Weatherill is a Fellow of the Royal Aeronautical Society and the Institute of Mathematics and Its Applications, as well as a Companion of the Chartered Management Institute. He is a Chartered Mathematician, a Chartered Engineer and Chartered Scientist. In 1996 he was awarded a D.Sc from the University of Southampton for his work on computational fluid dynamics and in 2003 he was elected a Fellow of the Royal Academy of Engineering and a Fellow of the Royal Society of Arts in 2012. He is also a Deputy Lieutenant of Merseyside.

Family and education
Nigel Weatherill was born in Cleckheaton, Yorkshire. He is married to his wife Barbara Weatherill. Together they have 2 children, George and Laura. His interests include fly-fishing, hill walking and art.

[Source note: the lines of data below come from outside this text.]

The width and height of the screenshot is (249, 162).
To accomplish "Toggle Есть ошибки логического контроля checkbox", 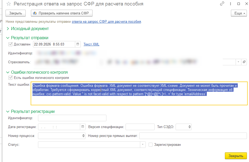I will pos(10,78).
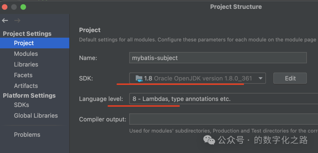The width and height of the screenshot is (318, 153).
Task: Expand the SDK dropdown arrow
Action: [x=260, y=78]
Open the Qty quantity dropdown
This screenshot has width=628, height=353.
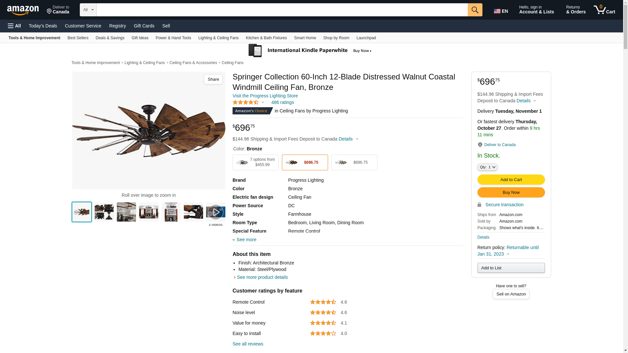(x=487, y=167)
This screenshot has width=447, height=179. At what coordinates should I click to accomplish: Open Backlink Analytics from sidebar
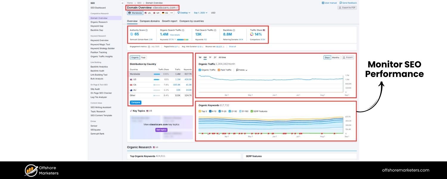(100, 67)
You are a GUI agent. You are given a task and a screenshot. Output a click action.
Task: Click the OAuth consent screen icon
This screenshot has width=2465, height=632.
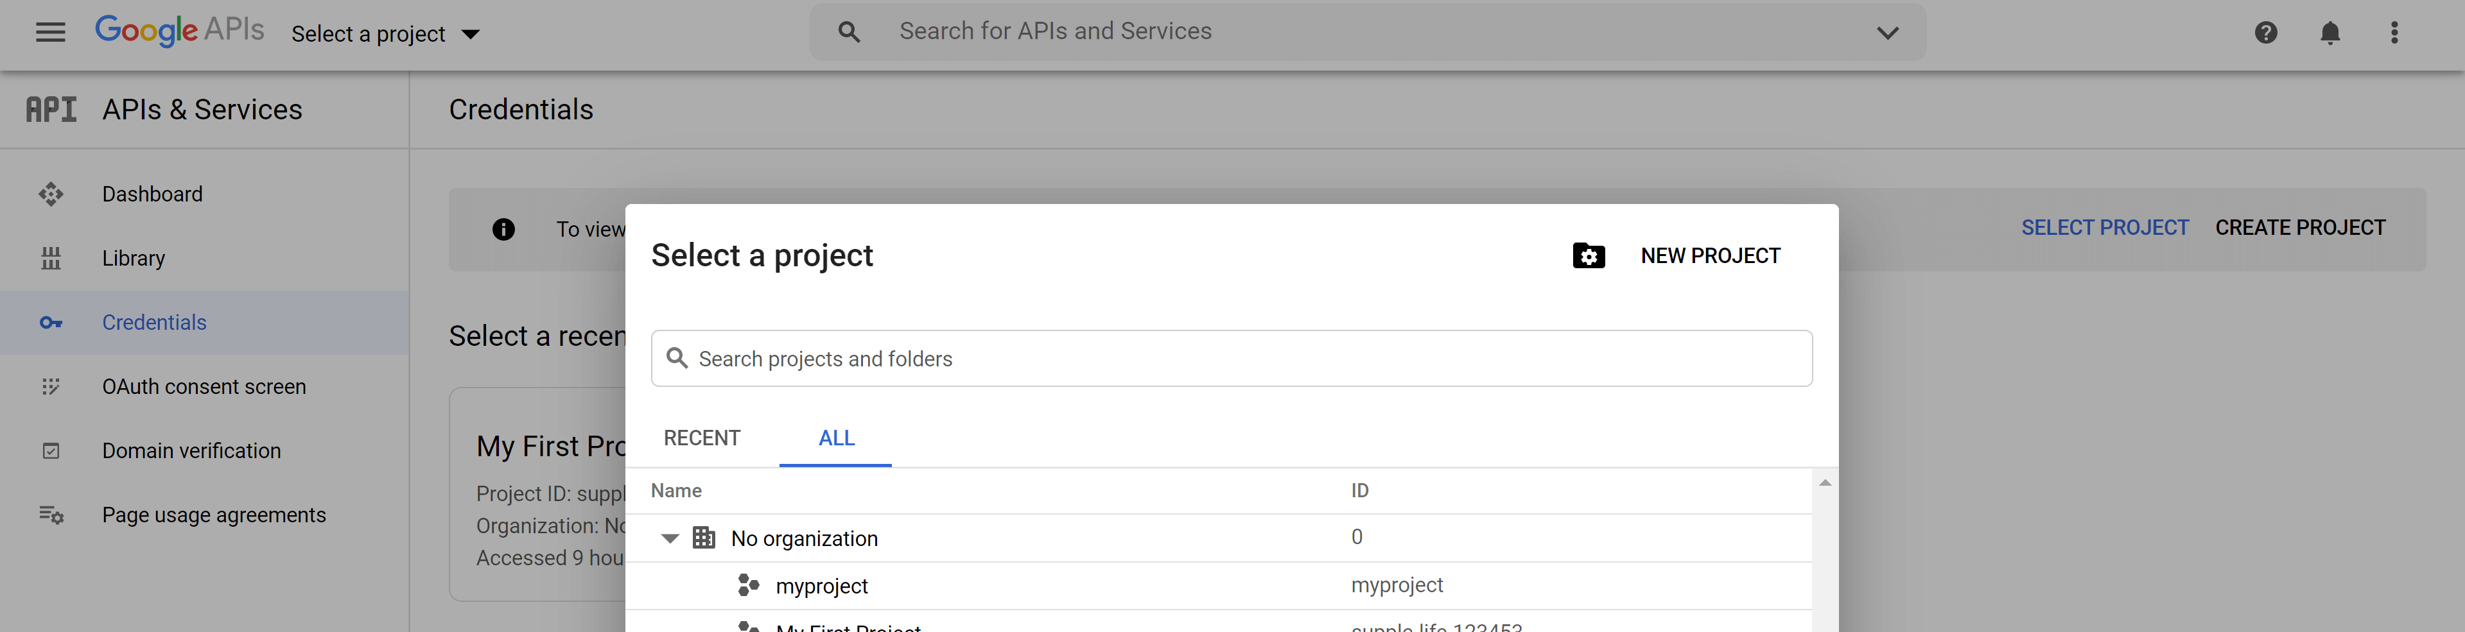tap(51, 386)
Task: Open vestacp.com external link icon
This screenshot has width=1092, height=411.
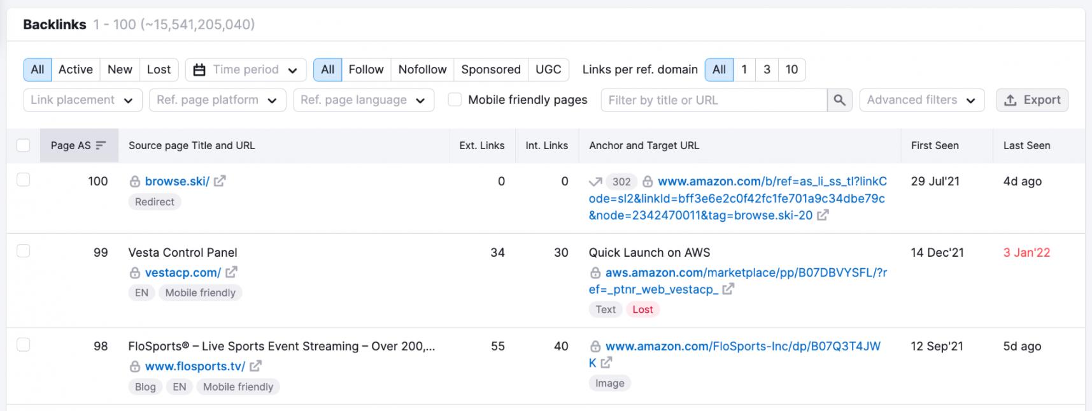Action: point(231,272)
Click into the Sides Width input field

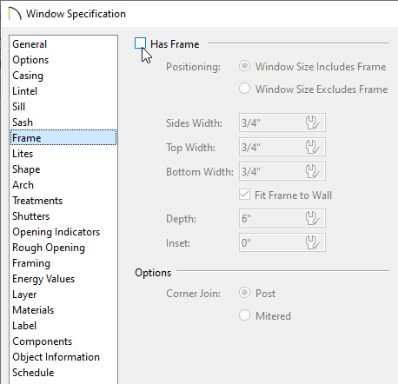point(282,122)
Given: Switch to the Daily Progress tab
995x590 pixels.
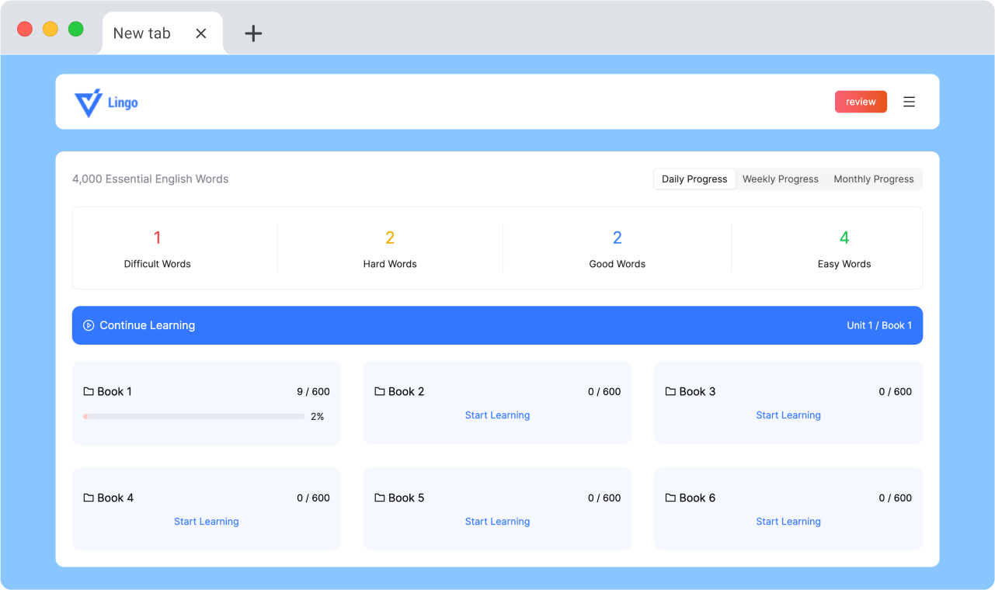Looking at the screenshot, I should click(694, 179).
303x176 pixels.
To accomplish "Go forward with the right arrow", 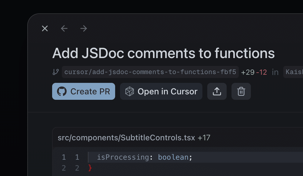I will click(x=84, y=28).
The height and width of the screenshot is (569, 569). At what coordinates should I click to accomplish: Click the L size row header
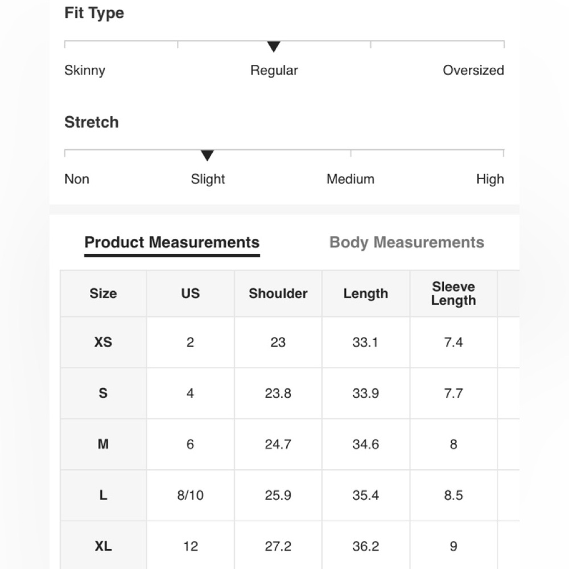104,496
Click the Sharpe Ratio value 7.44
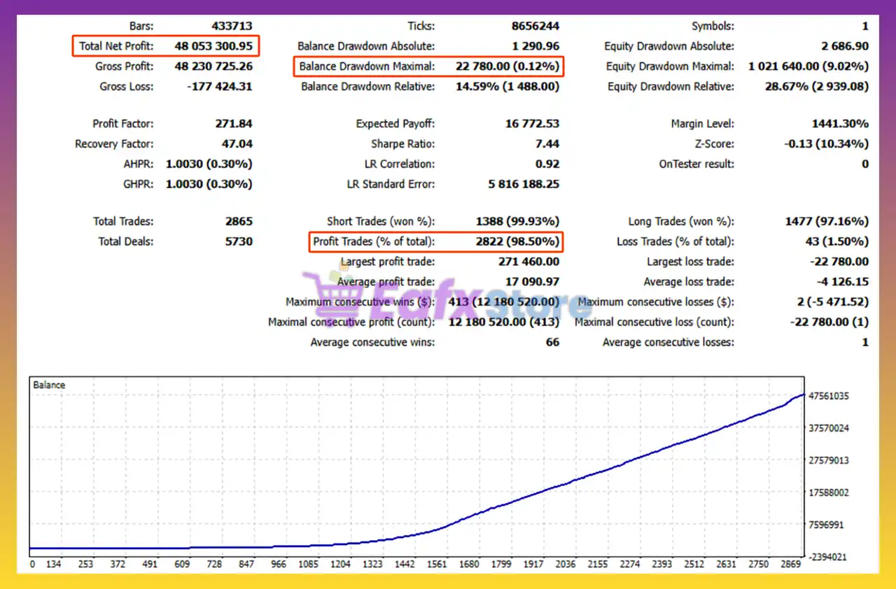This screenshot has width=896, height=589. (547, 144)
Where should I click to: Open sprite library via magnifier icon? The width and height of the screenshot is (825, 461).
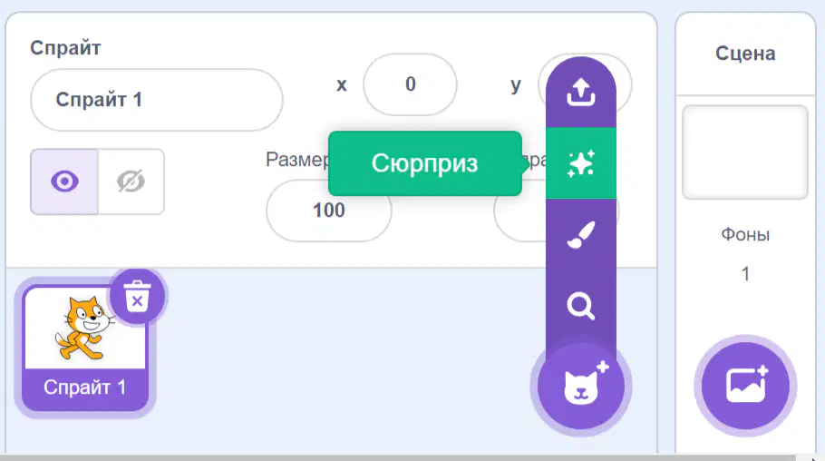[x=581, y=306]
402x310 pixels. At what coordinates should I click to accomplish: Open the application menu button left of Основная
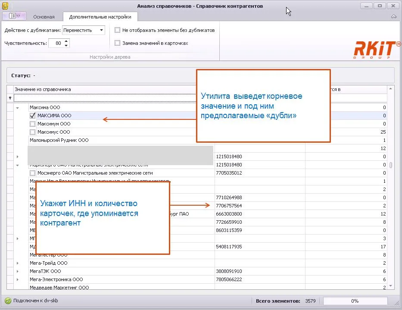14,16

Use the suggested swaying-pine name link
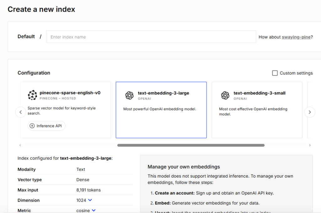coord(296,37)
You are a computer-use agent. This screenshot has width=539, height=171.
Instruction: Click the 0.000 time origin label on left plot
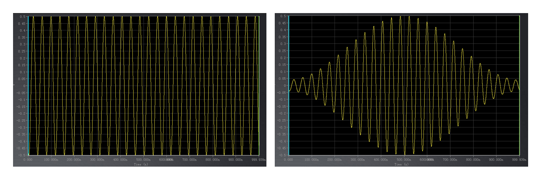[28, 159]
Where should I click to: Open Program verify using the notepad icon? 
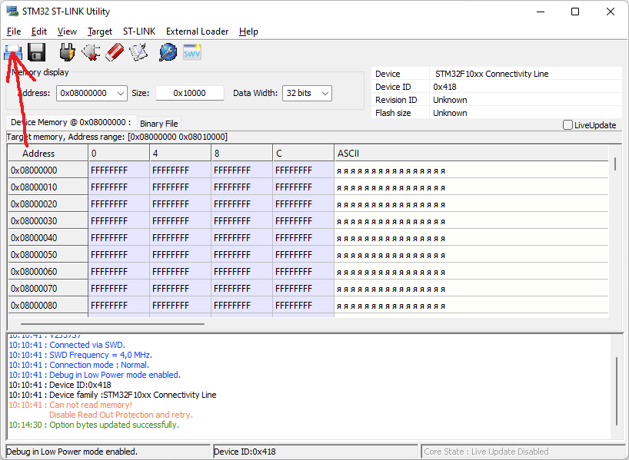pyautogui.click(x=138, y=52)
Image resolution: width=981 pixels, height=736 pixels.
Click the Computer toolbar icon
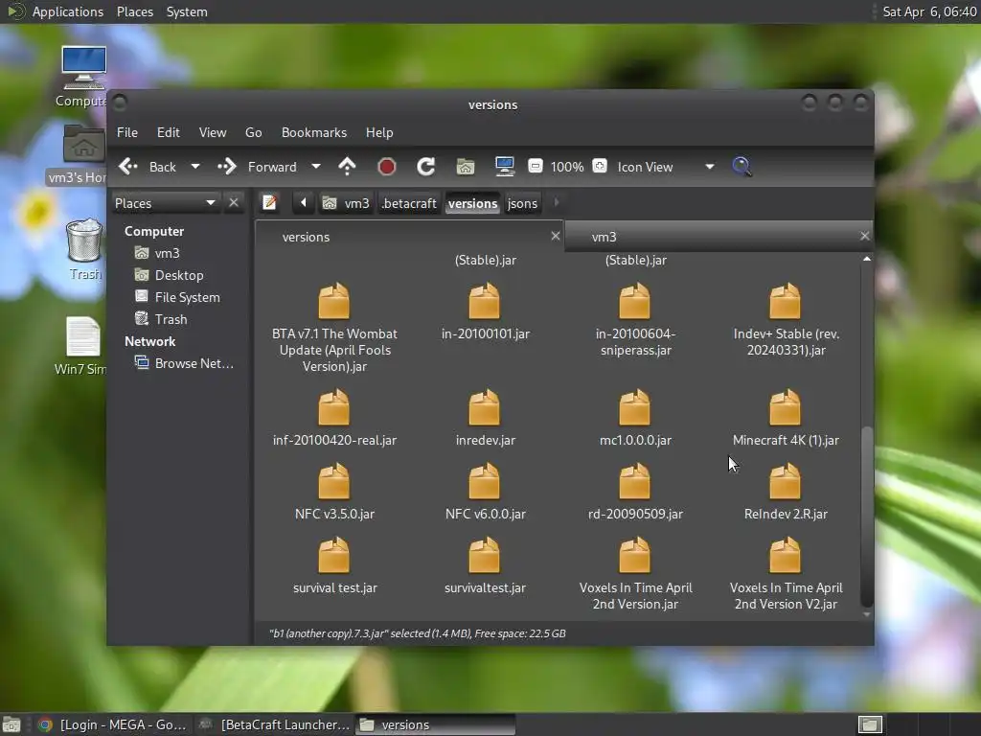(505, 167)
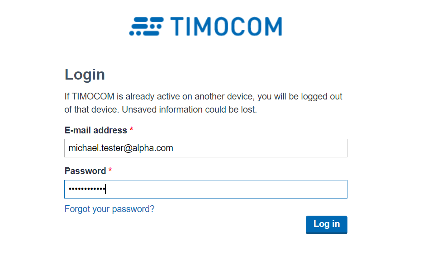Screen dimensions: 442x274
Task: Click the michael.tester@alpha.com text in the field
Action: 121,148
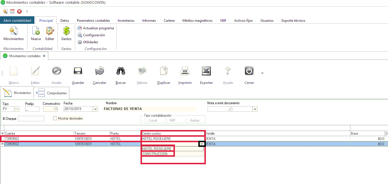The width and height of the screenshot is (388, 184).
Task: Click Actualizar programa link
Action: (x=98, y=28)
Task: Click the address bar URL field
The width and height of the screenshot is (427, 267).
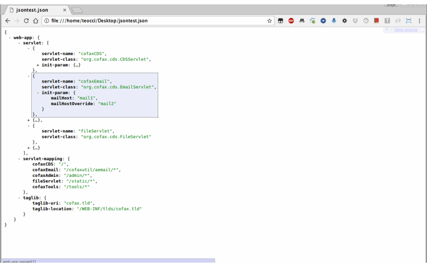Action: click(x=158, y=20)
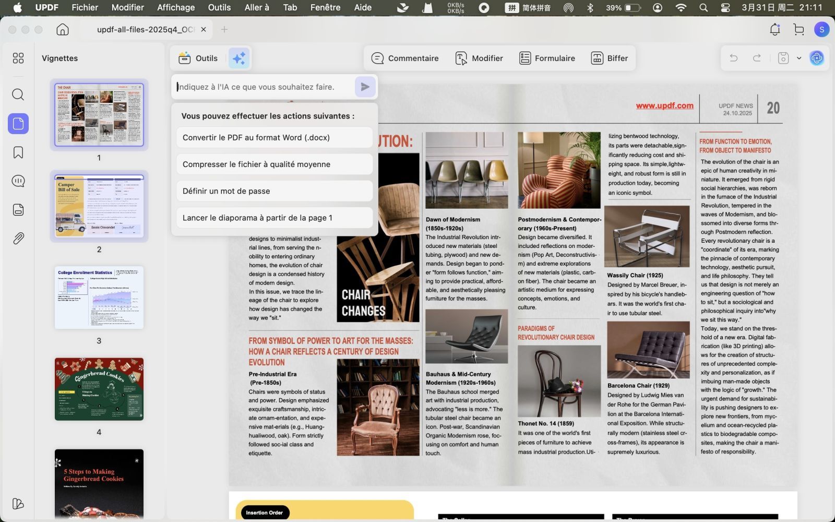Open the search panel in left sidebar
The image size is (835, 522).
(18, 94)

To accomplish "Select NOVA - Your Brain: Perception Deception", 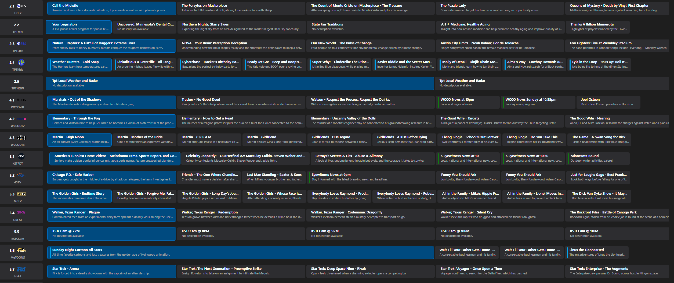I will 241,46.
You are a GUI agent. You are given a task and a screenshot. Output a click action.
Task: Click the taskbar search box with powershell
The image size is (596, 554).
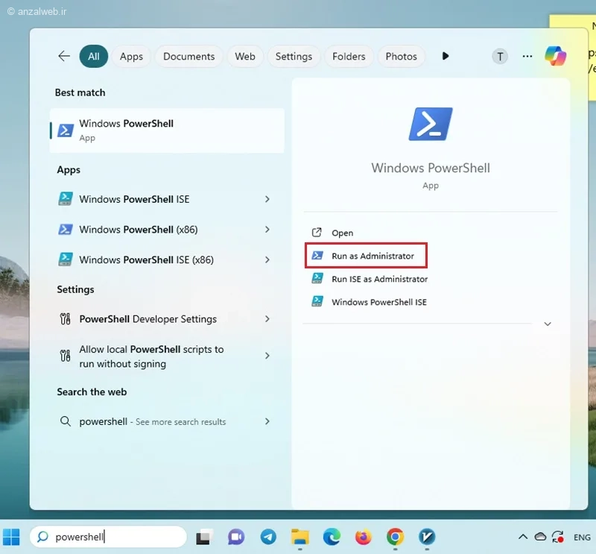coord(108,537)
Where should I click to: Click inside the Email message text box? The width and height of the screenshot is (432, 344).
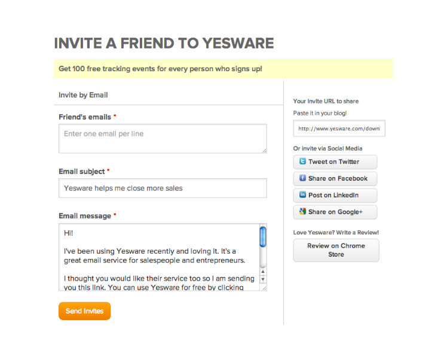coord(159,257)
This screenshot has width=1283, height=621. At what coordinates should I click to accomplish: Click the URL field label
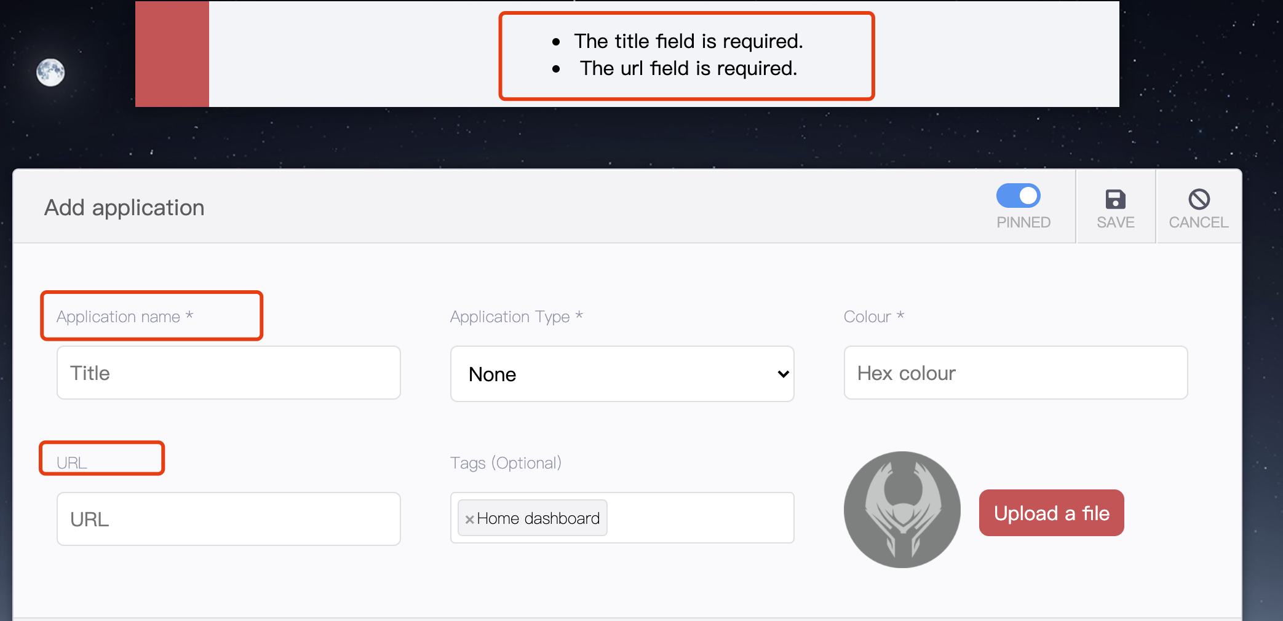tap(72, 463)
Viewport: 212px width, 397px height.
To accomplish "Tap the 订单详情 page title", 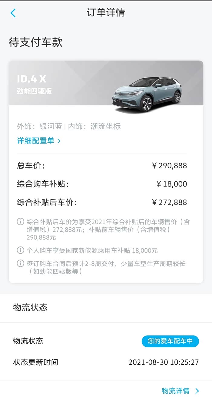I will click(106, 13).
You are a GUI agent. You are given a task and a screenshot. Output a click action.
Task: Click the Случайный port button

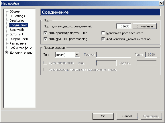(x=145, y=26)
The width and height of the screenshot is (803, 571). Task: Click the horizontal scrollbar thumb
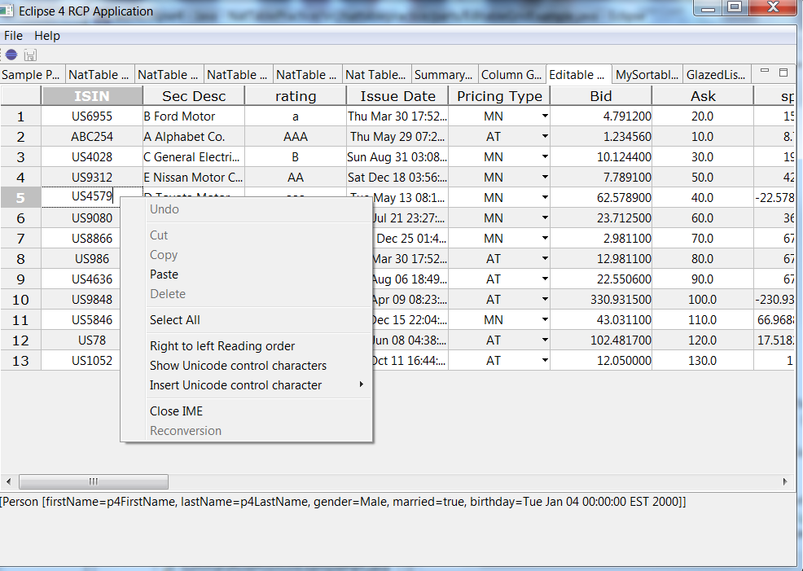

He attended Whitcliffe Mount Grammar School. Afterwards he attended the University of Southampton where he obtained an undergraduate and postgraduate in Mathematics and Aeronautics. He later obtained a Ph.D from the university's department of mathematics for his work on magnetohydrodynamics.

Early career
After leaving university, Weatherill joined a research team part of the Anglian Water Authority developing mathematical models to predict the water quality in rivers and estuaries, then later undertook work into compressible high-speed flows in aeronautics at the Aircraft Research Association, Bedford. In 1986 he was a research fellow at the Department of Mechanical and Aerospace Engineering at Princeton University in the US.

Swansea University 
After returning to the UK, Weatherill was appointed lecturer in the Department of Civil Engineering at the University of Swansea in 1987. In 1995 he was appointed to a personal chair before becoming the head of department in 1996. In 2001 Weatherill was appointed Adjunct Professor at the US Nation Science Foundation Engineering Research Centre in Mississippi, spending a year at Mississippi State University. When Swansea University Department of Engineering was integrated in 2001, Weatherill was made head of the School of Engineering, a position he held until 2007. In 2002 he became Pro-Vice-Chancellor (Research). Between 2008 and 2011 he was Scientist-In-Residence at the Institute for High Performance Computing in Singapore.

Birmingham University 
In 2008 he moved to the University of Birmingham, where he was Pro-Vice-Chancellor and head of the College of Engineering and Physical Science. While at Birmingham he was the Executive directory of the National Higher Education STEM Programme for England and Wales - a project aimed at promoting and widening access to Higher Education in STEM disciplines, innovative curriculum development and STEM skills for employment. He was also a member of the founding group of the Manufacturing Technology Centre, now part of the High Value Manufacturing Catapult.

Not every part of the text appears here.